Exercise:
There is material below. Print exactly the lines starting at the line with "Task: Tick the 同意上传产品网址 checkbox" and ending at the line with "1568x633 pixels.", ends included, and no others.

Record extracts:
• • • • •

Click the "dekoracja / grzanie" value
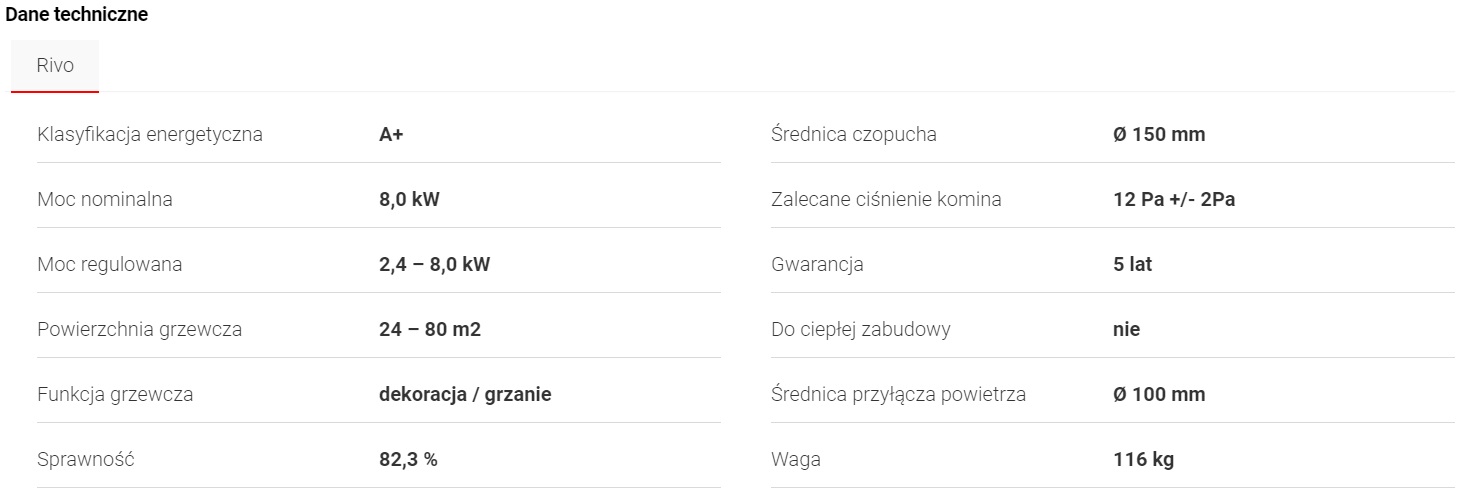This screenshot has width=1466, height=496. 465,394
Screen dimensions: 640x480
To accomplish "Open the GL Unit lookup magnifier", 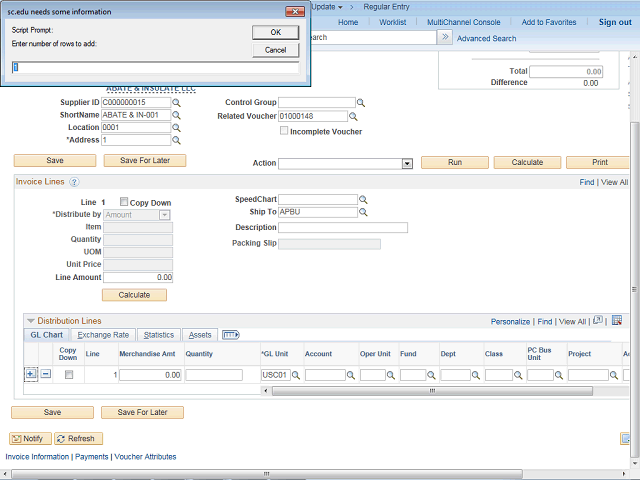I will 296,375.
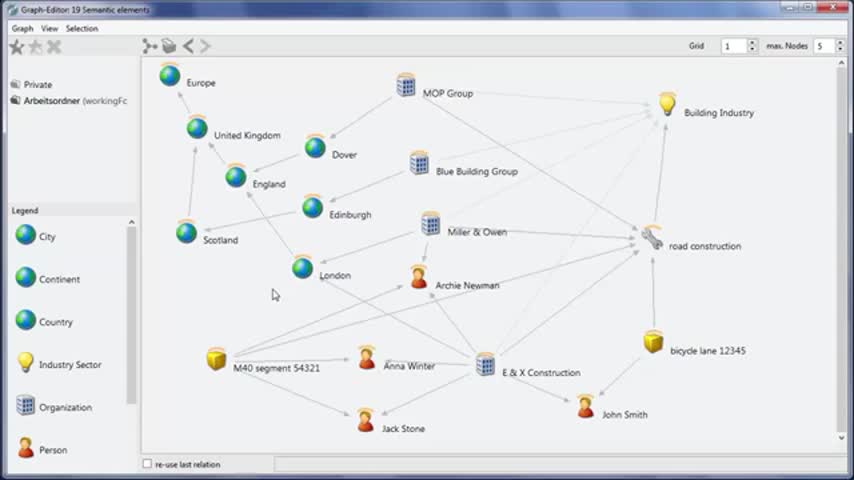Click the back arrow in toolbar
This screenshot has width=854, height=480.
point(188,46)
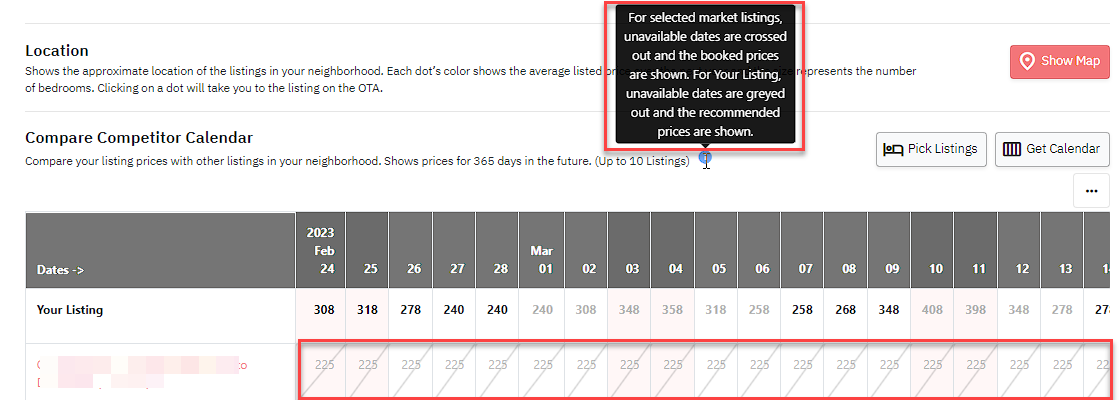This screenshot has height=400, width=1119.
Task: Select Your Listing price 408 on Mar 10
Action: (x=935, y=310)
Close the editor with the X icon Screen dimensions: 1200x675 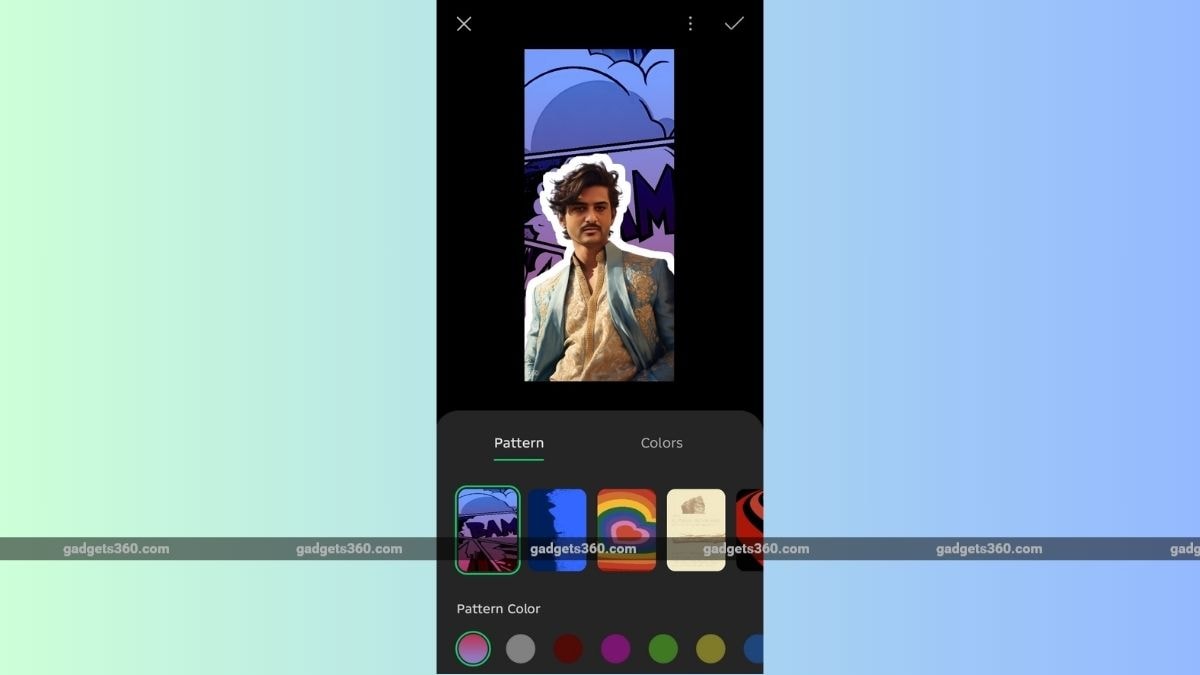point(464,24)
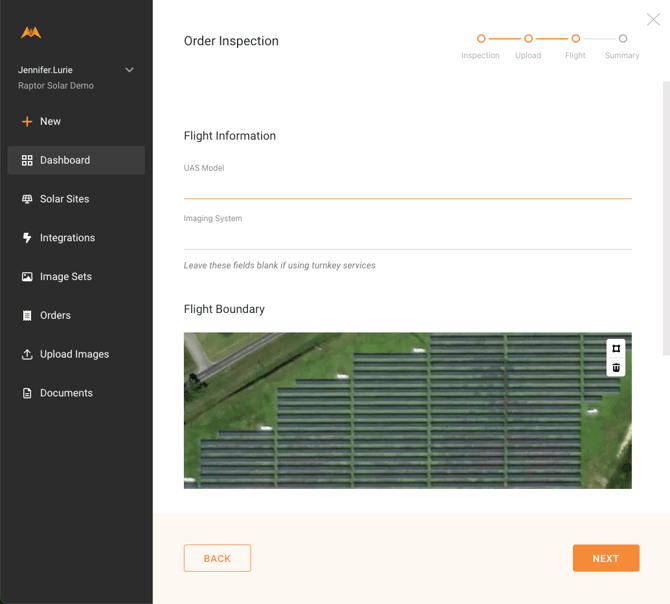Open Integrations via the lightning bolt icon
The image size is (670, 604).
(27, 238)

• • • • •

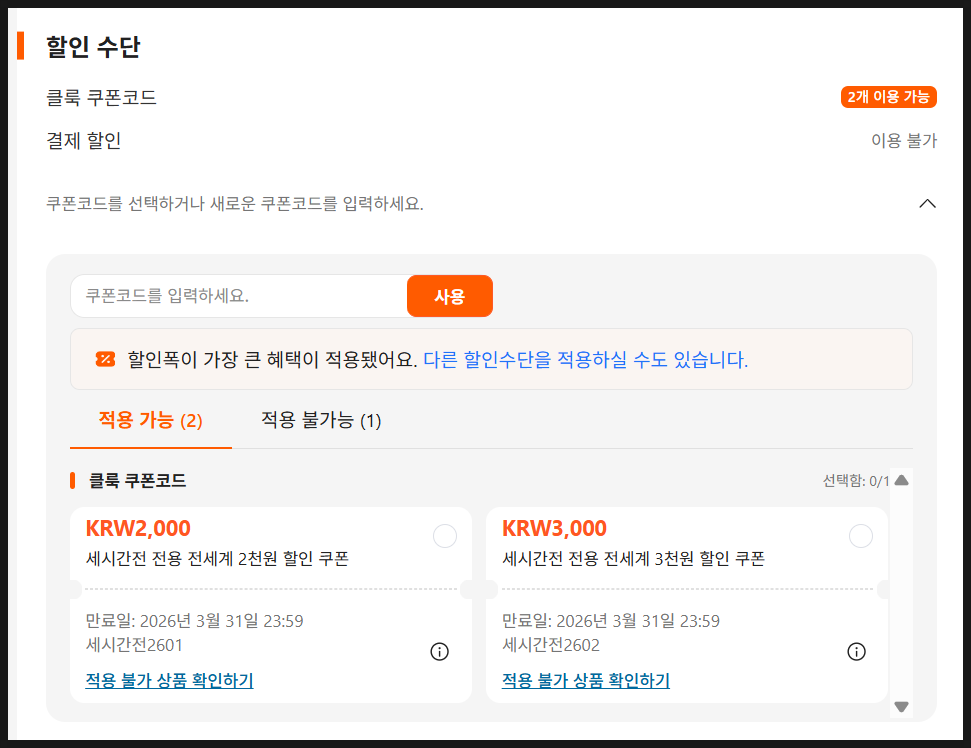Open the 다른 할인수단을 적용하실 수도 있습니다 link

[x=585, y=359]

• • • • •

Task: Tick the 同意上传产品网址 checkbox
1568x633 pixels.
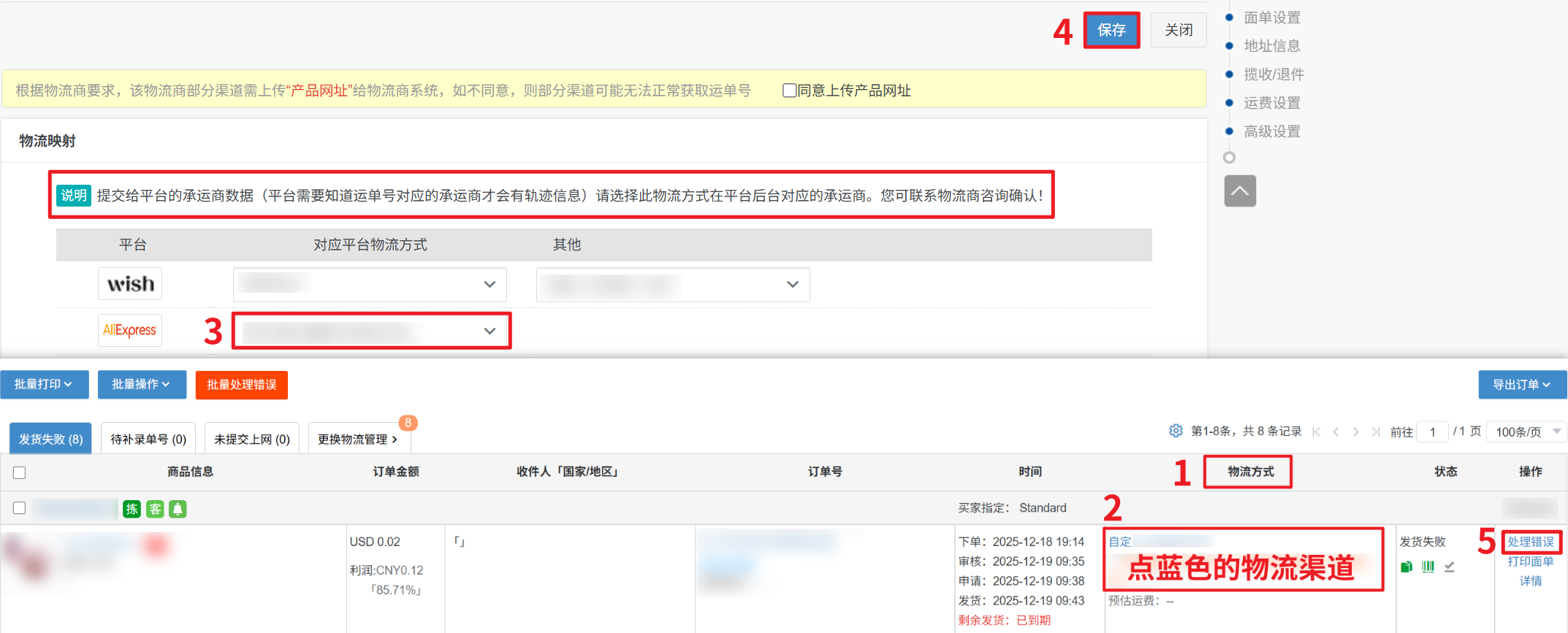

• • • • •

Task output:
Task: Tick the 同意上传产品网址 checkbox
1568x633 pixels.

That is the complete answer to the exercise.